▶ [TEXT EXCERPT]
===

Since The Natural Area Coding System has generated simple NACs for all areas
on the earth and three-dimensional regions in the universe and short coordinates
for all geodetic points, the system can significantly improve the structure of
a geographic or geospatial database and reduce its storage size more than 80%.
One of the structures of the system for managing a geographic database is
described in the following:
A NAC geographic information database for the whole earth surface stored in
a computer contains two main directories. The first main directory is called
the main NAC directory under which all geographic information is saved
according to the NAC structure. The second main directory is called the main
index directory under which all the information about geographic identities
are linked to the NAC areas and the information about
these identities can be retrieved from the NAC directories through the linkage.
The main NAC directory contains several files and first level NAC directories.

===

Records excerpted from a collection:

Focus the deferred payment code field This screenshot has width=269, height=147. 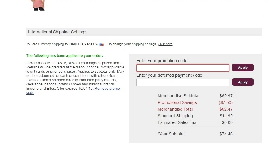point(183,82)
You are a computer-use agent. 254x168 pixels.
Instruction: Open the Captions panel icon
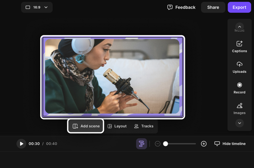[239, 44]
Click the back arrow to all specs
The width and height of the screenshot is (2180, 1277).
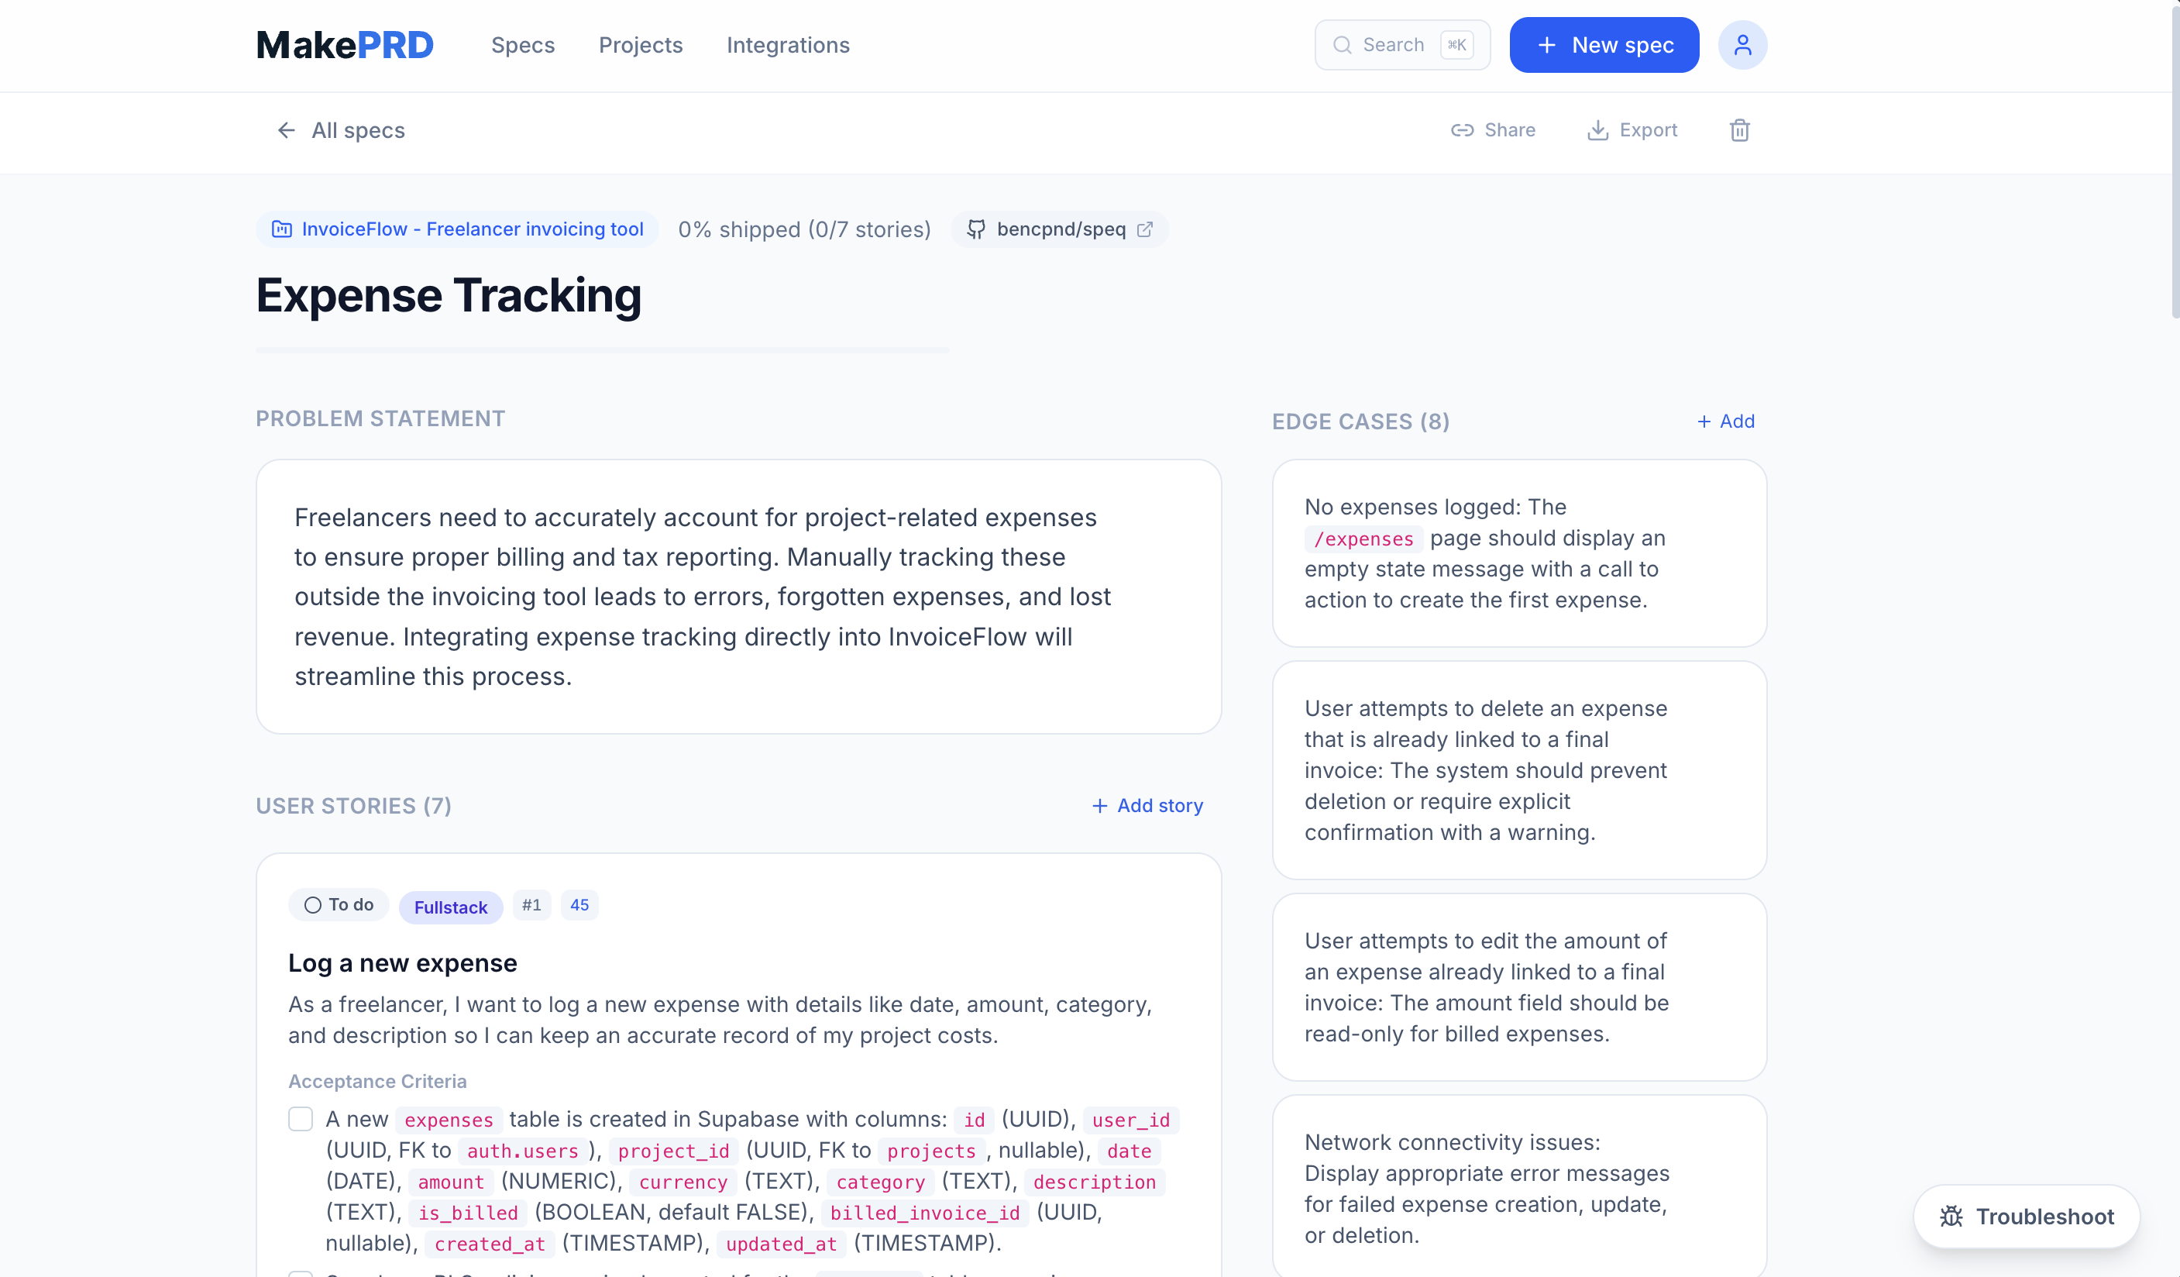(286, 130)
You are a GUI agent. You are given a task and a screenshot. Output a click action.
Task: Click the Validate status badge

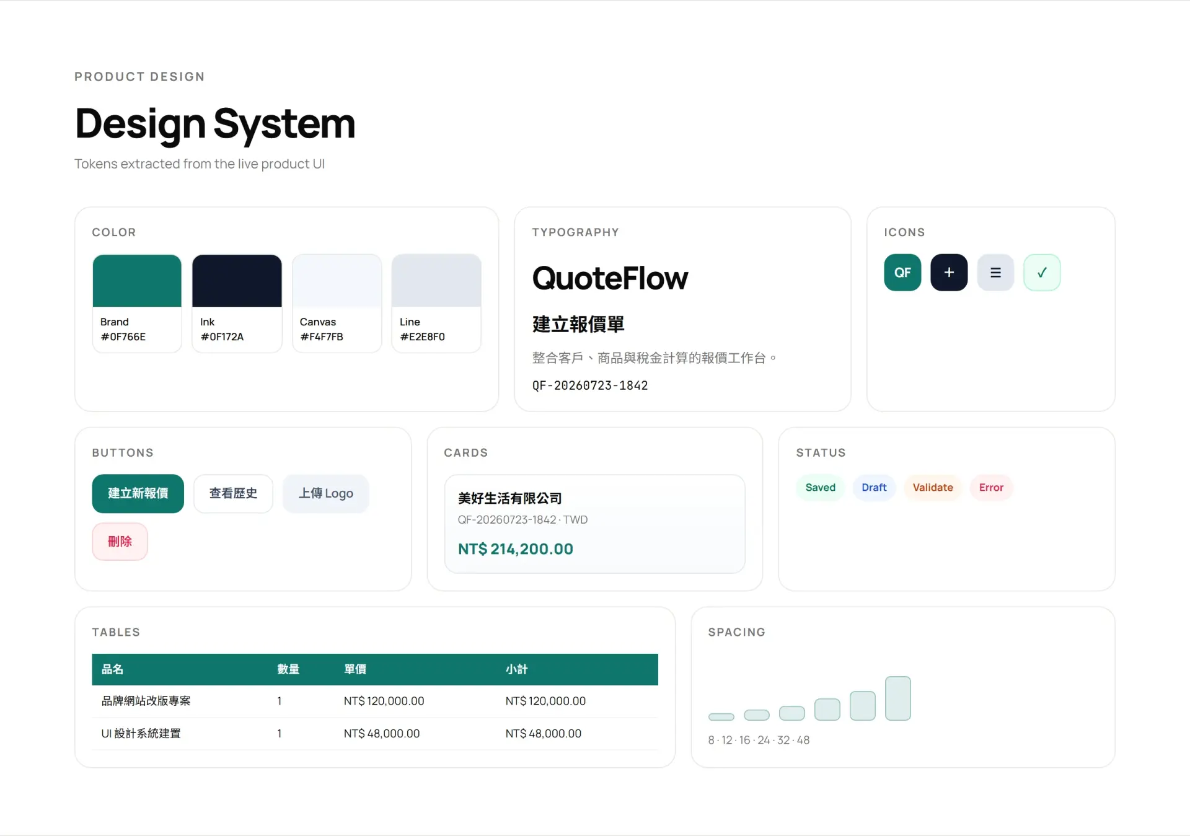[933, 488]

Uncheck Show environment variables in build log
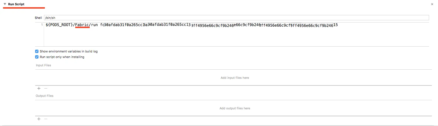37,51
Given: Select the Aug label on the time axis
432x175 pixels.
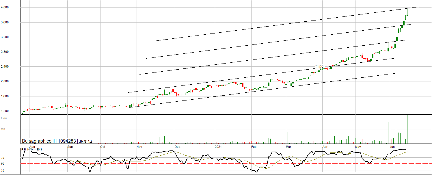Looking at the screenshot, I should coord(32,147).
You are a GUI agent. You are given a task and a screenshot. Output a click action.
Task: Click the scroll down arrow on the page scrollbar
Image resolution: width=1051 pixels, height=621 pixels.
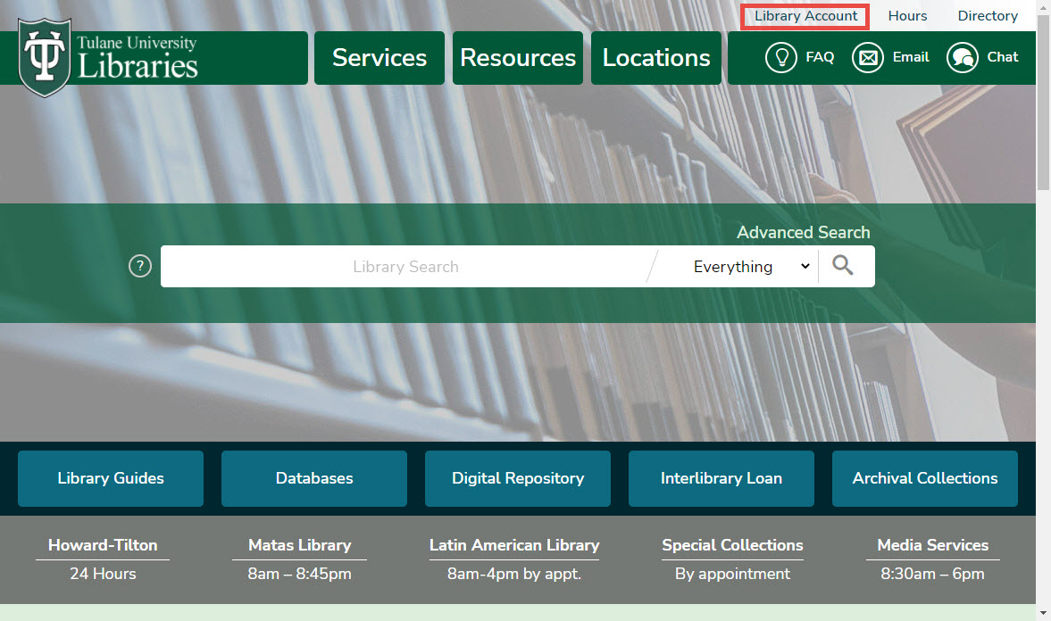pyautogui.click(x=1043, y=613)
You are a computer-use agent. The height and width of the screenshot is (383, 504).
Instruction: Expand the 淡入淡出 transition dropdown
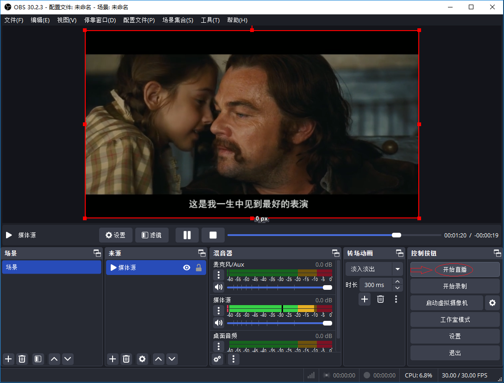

===

▶ [EXERCISE DESCRIPTION]
Copy out the entire Natural Area Coding System passage word for word.

▶ [ANSWER TO THE TASK]
Since The Natural Area Coding System has generated simple NACs for all areas
on the earth and three-dimensional regions in the universe and short coordinates
for all geodetic points, the system can significantly improve the structure of
a geographic or geospatial database and reduce its storage size more than 80%.
One of the structures of the system for managing a geographic database is
described in the following:
A NAC geographic information database for the whole earth surface stored in
a computer contains two main directories. The first main directory is called
the main NAC directory under which all geographic information is saved
according to the NAC structure. The second main directory is called the main
index directory under which all the information about geographic identities
are linked to the NAC areas and the information about
these identities can be retrieved from the NAC directories through the linkage.
The main NAC directory contains several files and first level NAC directories.